The records:

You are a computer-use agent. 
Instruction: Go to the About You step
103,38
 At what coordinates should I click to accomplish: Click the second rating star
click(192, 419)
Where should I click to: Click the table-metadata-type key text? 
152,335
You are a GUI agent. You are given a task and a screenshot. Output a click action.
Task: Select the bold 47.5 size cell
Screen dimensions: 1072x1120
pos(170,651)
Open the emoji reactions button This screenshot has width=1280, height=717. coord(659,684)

The request: Rewrite all the entries above, swapping "rating star" for "rating icon" and leaving everything else unchanged.

Output of the task:
You are a computer-use agent. 
Instruction: Go to the About You step
103,38
 At what coordinates should I click to accomplish: Click the second rating icon
click(192, 419)
Where should I click to: Click the table-metadata-type key text? 
152,335
You are a GUI agent. You are given a task and a screenshot. Output a click action.
Task: Select the bold 47.5 size cell
Screen dimensions: 1072x1120
pos(170,651)
Open the emoji reactions button This screenshot has width=1280, height=717. coord(659,684)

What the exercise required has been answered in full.